__WORK ORDER__.
Transcribe verbatim the span of lines that opens with the line containing "Given: Click the Clear Formatting eraser icon" and closes with the last line of the data below.

__DATA LISTING__.
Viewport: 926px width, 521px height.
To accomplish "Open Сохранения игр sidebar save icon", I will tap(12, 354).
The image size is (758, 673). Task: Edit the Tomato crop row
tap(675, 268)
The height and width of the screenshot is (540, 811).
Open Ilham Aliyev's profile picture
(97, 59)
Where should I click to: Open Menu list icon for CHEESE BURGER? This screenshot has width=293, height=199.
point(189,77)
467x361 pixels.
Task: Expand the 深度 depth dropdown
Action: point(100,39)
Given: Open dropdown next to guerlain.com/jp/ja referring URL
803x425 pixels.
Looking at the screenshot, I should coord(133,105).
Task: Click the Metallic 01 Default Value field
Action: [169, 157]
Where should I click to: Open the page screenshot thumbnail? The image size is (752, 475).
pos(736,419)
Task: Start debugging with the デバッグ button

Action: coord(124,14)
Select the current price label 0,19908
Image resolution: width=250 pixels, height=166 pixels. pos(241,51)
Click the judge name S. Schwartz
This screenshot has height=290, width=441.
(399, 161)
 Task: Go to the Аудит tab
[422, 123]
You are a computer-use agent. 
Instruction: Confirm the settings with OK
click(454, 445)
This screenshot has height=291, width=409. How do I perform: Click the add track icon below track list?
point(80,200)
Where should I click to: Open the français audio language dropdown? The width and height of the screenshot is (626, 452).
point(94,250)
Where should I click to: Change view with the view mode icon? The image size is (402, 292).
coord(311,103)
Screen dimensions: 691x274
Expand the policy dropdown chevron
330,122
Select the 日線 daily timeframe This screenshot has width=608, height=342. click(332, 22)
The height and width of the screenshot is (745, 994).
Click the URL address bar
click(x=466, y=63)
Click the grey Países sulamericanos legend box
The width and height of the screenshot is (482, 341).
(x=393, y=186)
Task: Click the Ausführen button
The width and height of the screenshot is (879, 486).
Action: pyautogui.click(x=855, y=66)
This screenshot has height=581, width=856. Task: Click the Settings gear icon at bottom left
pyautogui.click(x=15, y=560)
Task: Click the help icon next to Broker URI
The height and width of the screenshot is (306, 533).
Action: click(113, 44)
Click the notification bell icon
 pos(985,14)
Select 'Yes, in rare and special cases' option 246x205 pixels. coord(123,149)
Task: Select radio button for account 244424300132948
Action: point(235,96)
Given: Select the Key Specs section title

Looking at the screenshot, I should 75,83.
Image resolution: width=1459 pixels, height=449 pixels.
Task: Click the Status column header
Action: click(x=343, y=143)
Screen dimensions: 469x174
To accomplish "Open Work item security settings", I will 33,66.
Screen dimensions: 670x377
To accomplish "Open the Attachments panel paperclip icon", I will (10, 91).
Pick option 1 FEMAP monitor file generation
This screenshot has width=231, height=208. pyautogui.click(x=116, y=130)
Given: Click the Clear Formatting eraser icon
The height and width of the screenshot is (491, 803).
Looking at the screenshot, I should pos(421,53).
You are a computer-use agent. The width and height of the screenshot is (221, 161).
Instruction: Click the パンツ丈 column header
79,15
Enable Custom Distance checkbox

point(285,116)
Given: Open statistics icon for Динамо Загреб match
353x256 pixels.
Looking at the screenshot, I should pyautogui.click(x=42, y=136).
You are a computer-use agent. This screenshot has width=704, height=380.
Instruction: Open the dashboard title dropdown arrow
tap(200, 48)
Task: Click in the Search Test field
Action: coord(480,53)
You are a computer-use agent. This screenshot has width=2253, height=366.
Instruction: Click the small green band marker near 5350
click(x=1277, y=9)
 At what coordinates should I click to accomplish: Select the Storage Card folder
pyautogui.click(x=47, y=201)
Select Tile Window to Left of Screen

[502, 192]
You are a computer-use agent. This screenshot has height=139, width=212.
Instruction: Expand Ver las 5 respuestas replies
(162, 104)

__EXPECTED OUTPUT__.
Given: Click the Clear Formatting eraser icon
The height and width of the screenshot is (491, 803).
Looking at the screenshot, I should pos(421,53).
You are a computer-use agent. The width and height of the screenshot is (221, 161).
Instruction: Click the パンツ丈 column header
79,15
Enable Custom Distance checkbox

point(285,116)
Given: Open statistics icon for Динамо Загреб match
353x256 pixels.
Looking at the screenshot, I should pyautogui.click(x=42, y=136).
You are a computer-use agent. This screenshot has width=704, height=380.
Instruction: Open the dashboard title dropdown arrow
tap(200, 48)
Task: Click in the Search Test field
Action: coord(480,53)
You are a computer-use agent. This screenshot has width=2253, height=366.
Instruction: Click the small green band marker near 5350
click(x=1277, y=9)
 At what coordinates should I click to accomplish: Select the Storage Card folder
pyautogui.click(x=47, y=201)
Select Tile Window to Left of Screen

[502, 192]
You are a computer-use agent. This screenshot has height=139, width=212.
Instruction: Expand Ver las 5 respuestas replies
(162, 104)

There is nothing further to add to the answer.